* _WHAT THE TASK REQUIRES_
Output the whole listing with nothing altered.
╔══
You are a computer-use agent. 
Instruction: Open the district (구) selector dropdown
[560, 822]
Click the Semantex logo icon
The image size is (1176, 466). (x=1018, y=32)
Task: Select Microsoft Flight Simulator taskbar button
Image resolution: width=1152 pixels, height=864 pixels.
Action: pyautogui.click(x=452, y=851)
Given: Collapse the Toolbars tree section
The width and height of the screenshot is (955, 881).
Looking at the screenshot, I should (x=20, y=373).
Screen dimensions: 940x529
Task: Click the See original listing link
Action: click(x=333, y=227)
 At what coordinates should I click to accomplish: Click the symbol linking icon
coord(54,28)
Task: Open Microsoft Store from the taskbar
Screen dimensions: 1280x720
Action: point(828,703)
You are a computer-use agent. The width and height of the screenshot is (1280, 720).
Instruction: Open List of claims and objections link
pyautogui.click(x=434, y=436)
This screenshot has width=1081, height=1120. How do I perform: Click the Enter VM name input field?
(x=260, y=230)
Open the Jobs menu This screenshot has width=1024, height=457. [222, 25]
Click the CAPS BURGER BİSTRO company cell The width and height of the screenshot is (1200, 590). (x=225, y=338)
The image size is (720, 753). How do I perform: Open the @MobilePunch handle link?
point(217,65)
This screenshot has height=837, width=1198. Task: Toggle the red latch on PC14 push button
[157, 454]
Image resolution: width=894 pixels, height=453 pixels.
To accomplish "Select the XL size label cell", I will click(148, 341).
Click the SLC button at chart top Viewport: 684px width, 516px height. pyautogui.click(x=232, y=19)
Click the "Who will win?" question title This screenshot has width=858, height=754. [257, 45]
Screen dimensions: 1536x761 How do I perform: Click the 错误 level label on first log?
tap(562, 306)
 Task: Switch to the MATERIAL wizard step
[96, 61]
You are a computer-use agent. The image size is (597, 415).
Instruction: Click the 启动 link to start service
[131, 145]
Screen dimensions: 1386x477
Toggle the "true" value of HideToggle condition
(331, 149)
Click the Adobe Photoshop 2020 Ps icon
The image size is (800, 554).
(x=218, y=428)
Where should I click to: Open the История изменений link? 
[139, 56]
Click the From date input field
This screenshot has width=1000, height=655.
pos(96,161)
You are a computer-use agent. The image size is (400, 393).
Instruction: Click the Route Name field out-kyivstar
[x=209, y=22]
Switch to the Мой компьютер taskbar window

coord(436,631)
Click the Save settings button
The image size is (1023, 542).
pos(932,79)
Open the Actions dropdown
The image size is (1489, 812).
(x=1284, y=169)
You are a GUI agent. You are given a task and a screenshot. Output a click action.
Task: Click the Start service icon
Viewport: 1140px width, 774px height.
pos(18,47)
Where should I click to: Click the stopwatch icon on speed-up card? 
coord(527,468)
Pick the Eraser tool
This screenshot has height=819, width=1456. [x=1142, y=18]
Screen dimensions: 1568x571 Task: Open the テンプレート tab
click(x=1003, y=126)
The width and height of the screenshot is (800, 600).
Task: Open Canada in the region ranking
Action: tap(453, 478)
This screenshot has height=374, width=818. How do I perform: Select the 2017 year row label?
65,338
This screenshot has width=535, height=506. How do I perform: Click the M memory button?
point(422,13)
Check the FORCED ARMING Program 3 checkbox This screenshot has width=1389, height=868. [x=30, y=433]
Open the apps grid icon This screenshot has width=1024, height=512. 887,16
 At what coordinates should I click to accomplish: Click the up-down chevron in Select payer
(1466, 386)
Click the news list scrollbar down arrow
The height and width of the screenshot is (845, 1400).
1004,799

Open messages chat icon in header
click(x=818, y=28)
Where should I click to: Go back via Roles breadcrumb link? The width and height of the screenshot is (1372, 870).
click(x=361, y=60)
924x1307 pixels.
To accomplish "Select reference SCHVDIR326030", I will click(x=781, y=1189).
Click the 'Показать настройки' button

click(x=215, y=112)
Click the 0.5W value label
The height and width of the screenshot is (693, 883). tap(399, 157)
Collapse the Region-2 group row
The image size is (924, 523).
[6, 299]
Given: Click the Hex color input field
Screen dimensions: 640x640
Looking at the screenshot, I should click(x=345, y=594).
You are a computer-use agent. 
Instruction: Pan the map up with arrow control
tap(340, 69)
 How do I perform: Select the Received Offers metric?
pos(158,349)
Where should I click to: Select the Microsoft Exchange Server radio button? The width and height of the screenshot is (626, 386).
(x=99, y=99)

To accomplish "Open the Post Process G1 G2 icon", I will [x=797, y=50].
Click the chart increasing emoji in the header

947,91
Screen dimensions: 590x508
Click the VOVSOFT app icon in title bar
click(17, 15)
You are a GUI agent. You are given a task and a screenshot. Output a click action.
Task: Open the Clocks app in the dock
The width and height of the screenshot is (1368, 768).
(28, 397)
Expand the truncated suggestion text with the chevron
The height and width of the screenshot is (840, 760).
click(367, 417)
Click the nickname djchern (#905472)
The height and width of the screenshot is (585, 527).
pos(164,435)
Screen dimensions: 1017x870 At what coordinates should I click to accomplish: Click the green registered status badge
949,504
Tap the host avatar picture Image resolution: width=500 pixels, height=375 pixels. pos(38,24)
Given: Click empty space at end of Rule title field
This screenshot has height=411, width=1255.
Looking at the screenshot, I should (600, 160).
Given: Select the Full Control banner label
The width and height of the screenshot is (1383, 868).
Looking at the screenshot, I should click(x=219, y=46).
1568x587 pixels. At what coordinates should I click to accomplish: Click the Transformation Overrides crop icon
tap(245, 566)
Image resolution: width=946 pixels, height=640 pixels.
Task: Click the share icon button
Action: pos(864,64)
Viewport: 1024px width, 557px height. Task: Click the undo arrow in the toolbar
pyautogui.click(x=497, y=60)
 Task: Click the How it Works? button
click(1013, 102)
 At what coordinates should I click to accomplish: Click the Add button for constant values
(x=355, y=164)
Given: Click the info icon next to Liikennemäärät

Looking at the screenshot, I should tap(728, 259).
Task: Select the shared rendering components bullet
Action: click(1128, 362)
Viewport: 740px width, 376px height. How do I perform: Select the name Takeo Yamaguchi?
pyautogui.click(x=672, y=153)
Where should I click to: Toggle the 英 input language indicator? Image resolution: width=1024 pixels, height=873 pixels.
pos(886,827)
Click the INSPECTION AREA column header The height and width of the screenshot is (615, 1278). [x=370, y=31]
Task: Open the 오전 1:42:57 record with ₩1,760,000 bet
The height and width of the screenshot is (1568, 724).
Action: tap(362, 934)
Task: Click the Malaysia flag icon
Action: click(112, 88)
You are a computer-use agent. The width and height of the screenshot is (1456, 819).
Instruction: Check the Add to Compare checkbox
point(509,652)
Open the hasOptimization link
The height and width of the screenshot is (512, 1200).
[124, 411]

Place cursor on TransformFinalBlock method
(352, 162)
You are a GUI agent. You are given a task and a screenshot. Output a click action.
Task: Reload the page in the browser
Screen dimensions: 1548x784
╚══
* _EXERCISE RESULT_
You are a computer-use agent. 
Instruction: Open the district (구) selector dropdown
[560, 822]
Click the Semantex logo icon
The image size is (1176, 466). (x=1018, y=32)
Task: Select Microsoft Flight Simulator taskbar button
Image resolution: width=1152 pixels, height=864 pixels.
Action: pyautogui.click(x=452, y=851)
Given: Collapse the Toolbars tree section
The width and height of the screenshot is (955, 881).
Looking at the screenshot, I should (x=20, y=373).
Screen dimensions: 940x529
Task: Click the See original listing link
Action: click(x=333, y=227)
 At what coordinates should I click to accomplish: Click the symbol linking icon
coord(54,28)
Task: Open Microsoft Store from the taskbar
Screen dimensions: 1280x720
Action: point(828,703)
You are a computer-use agent. The width and height of the screenshot is (1280, 720).
Instruction: Open List of claims and objections link
pyautogui.click(x=434, y=436)
This screenshot has width=1081, height=1120. How do I perform: Click the Enter VM name input field?
(x=260, y=230)
Open the Jobs menu This screenshot has width=1024, height=457. [222, 25]
Click the CAPS BURGER BİSTRO company cell The width and height of the screenshot is (1200, 590). (x=225, y=338)
The image size is (720, 753). How do I perform: Open the @MobilePunch handle link?
point(217,65)
This screenshot has height=837, width=1198. Task: Toggle the red latch on PC14 push button
[157, 454]
Image resolution: width=894 pixels, height=453 pixels.
To accomplish "Select the XL size label cell", I will click(148, 341).
Click the SLC button at chart top Viewport: 684px width, 516px height. pyautogui.click(x=232, y=19)
Click the "Who will win?" question title This screenshot has width=858, height=754. [257, 45]
Screen dimensions: 1536x761 How do I perform: Click the 错误 level label on first log?
tap(562, 306)
 Task: Switch to the MATERIAL wizard step
[96, 61]
You are a computer-use agent. The image size is (597, 415).
Instruction: Click the 启动 link to start service
[131, 145]
Screen dimensions: 1386x477
Toggle the "true" value of HideToggle condition
(331, 149)
Click the Adobe Photoshop 2020 Ps icon
The image size is (800, 554).
(x=218, y=428)
Where should I click to: Open the История изменений link? 
[139, 56]
Click the From date input field
This screenshot has width=1000, height=655.
pos(96,161)
You are a computer-use agent. The image size is (400, 393).
Instruction: Click the Route Name field out-kyivstar
[x=209, y=22]
Switch to the Мой компьютер taskbar window

coord(436,631)
Click the Save settings button
The image size is (1023, 542).
pos(932,79)
Open the Actions dropdown
The image size is (1489, 812).
(x=1284, y=169)
You are a GUI agent. You are given a task and a screenshot. Output a click action.
Task: Click the Start service icon
Viewport: 1140px width, 774px height.
pos(18,47)
Where should I click to: Click the stopwatch icon on speed-up card? 
coord(527,468)
Pick the Eraser tool
This screenshot has height=819, width=1456. [x=1142, y=18]
Screen dimensions: 1568x571 Task: Open the テンプレート tab
click(x=1003, y=126)
The width and height of the screenshot is (800, 600).
Task: Open Canada in the region ranking
Action: tap(453, 478)
This screenshot has height=374, width=818. How do I perform: Select the 2017 year row label?
65,338
This screenshot has width=535, height=506. How do I perform: Click the M memory button?
point(422,13)
Check the FORCED ARMING Program 3 checkbox This screenshot has width=1389, height=868. [x=30, y=433]
Open the apps grid icon This screenshot has width=1024, height=512. 887,16
 At what coordinates should I click to accomplish: Click the up-down chevron in Select payer
(1466, 386)
Click the news list scrollbar down arrow
The height and width of the screenshot is (845, 1400).
1004,799

Open messages chat icon in header
click(x=818, y=28)
Where should I click to: Go back via Roles breadcrumb link? The width and height of the screenshot is (1372, 870).
click(x=361, y=60)
924x1307 pixels.
To accomplish "Select reference SCHVDIR326030", I will click(x=781, y=1189).
Click the 'Показать настройки' button

click(x=215, y=112)
Click the 0.5W value label
The height and width of the screenshot is (693, 883). tap(399, 157)
Collapse the Region-2 group row
The image size is (924, 523).
[6, 299]
Given: Click the Hex color input field
Screen dimensions: 640x640
Looking at the screenshot, I should click(x=345, y=594).
You are a computer-use agent. 
Instruction: Pan the map up with arrow control
tap(340, 69)
 How do I perform: Select the Received Offers metric?
pos(158,349)
Where should I click to: Select the Microsoft Exchange Server radio button? The width and height of the screenshot is (626, 386).
(x=99, y=99)

To accomplish "Open the Post Process G1 G2 icon", I will [x=797, y=50].
Click the chart increasing emoji in the header

947,91
Screen dimensions: 590x508
Click the VOVSOFT app icon in title bar
click(17, 15)
You are a GUI agent. You are given a task and a screenshot. Output a click action.
Task: Open the Clocks app in the dock
The width and height of the screenshot is (1368, 768).
(28, 397)
Expand the truncated suggestion text with the chevron
The height and width of the screenshot is (840, 760).
click(367, 417)
Click the nickname djchern (#905472)
The height and width of the screenshot is (585, 527).
pos(164,435)
Screen dimensions: 1017x870 At what coordinates should I click to accomplish: Click the green registered status badge
949,504
Tap the host avatar picture Image resolution: width=500 pixels, height=375 pixels. pos(38,24)
Given: Click empty space at end of Rule title field
This screenshot has height=411, width=1255.
Looking at the screenshot, I should (600, 160).
Given: Select the Full Control banner label
The width and height of the screenshot is (1383, 868).
Looking at the screenshot, I should click(x=219, y=46).
1568x587 pixels. At what coordinates should I click to accomplish: Click the Transformation Overrides crop icon
tap(245, 566)
Image resolution: width=946 pixels, height=640 pixels.
Task: Click the share icon button
Action: pos(864,64)
Viewport: 1024px width, 557px height. Task: Click the undo arrow in the toolbar
pyautogui.click(x=497, y=60)
 Task: Click the How it Works? button
click(1013, 102)
 At what coordinates should I click to accomplish: Click the Add button for constant values
(x=355, y=164)
Given: Click the info icon next to Liikennemäärät

Looking at the screenshot, I should tap(728, 259).
Task: Select the shared rendering components bullet
Action: click(1128, 362)
Viewport: 740px width, 376px height. How do I perform: Select the name Takeo Yamaguchi?
pyautogui.click(x=672, y=153)
Where should I click to: Toggle the 英 input language indicator? Image resolution: width=1024 pixels, height=873 pixels.
pos(886,827)
Click the INSPECTION AREA column header The height and width of the screenshot is (615, 1278). [x=370, y=31]
Task: Open the 오전 1:42:57 record with ₩1,760,000 bet
The height and width of the screenshot is (1568, 724).
Action: tap(362, 934)
Task: Click the Malaysia flag icon
Action: click(112, 88)
You are a computer-use agent. The width and height of the screenshot is (1456, 819).
Instruction: Check the Add to Compare checkbox
point(509,652)
Open the hasOptimization link
The height and width of the screenshot is (512, 1200).
[124, 411]

Place cursor on TransformFinalBlock method
(352, 162)
You are a GUI agent. You are given a task and a screenshot. Output a click action.
Task: Reload the page in the browser
Screen dimensions: 1548x784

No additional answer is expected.